The armor we choose to surround ourselves in is different for every person. It's there for reasons that are personal and sometimes deeply rooted. Some choose to only wear certain types of clothes. I know members of clergy that are so attached to their robes and collared shirts that you wonder if they sleep in them too.  Others hide behind a certain thing: their hair, their glasses, that certain makeup product, their title - you've met that person that's always their title then name. My armor is my size. I make it literally difficult for people to get close to me because I choose to maintain the size I am. Now I will never be a size 0, however, the size I am is an unhealthy armor. It keeps people from truly getting to know me. It's there as a bad coping skill - feel something and eat. When I don't fill my life with good it's pretty easy to fill myself with food in a vain attempt to feel something or to patch the cracks in my life.

In all honesty this armor is punishment.

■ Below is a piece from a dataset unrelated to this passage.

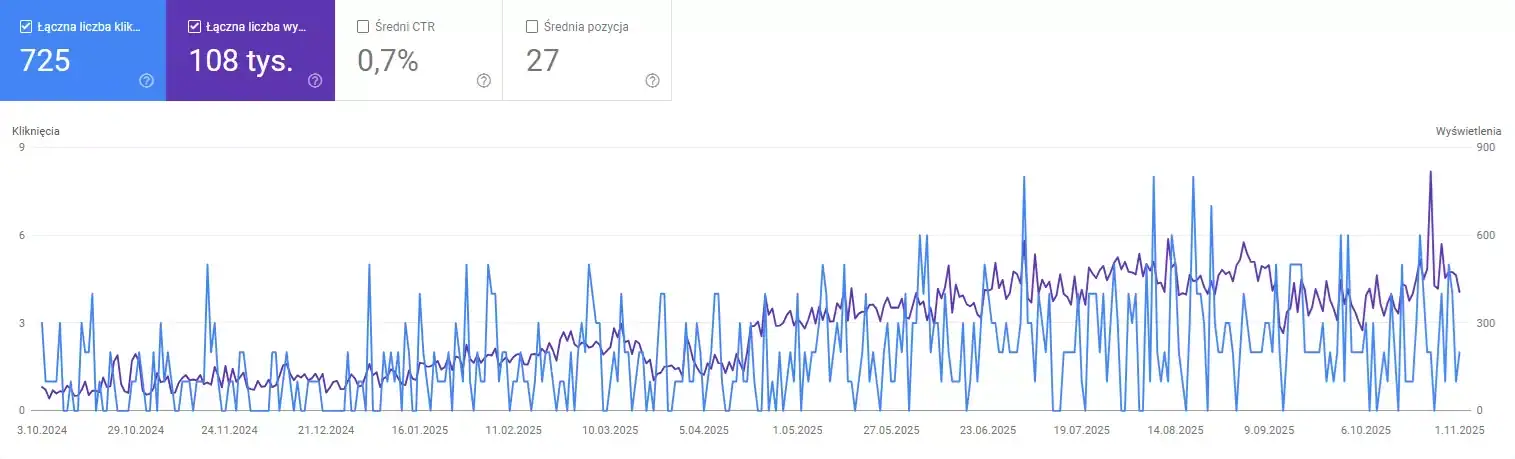The image size is (1515, 459).
Task: Uncheck the total impressions checkbox on purple card
Action: (194, 27)
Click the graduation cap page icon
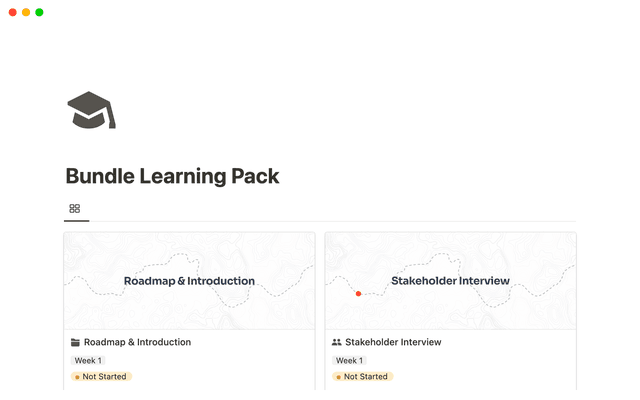This screenshot has height=400, width=640. point(90,110)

Think about it - armor is heavy and restrictive. You can't move freely. You're intentionally slowed. And while it seems to be like a good thing in the beginning, in the long run it hurts you. Armor is not comfortable - it atrophies your muscles when you never take it off. Some thing happens with your heart when you wear emotional armor all of the time. But as science as demonstrated the muscles can relearn things and so can our emotional self. We do no have to continue wearing the same emotional armor. Our emotional self can learn a new way to be. It's not an overnight fix. It's something that will take what will feel like constant, intentional practice.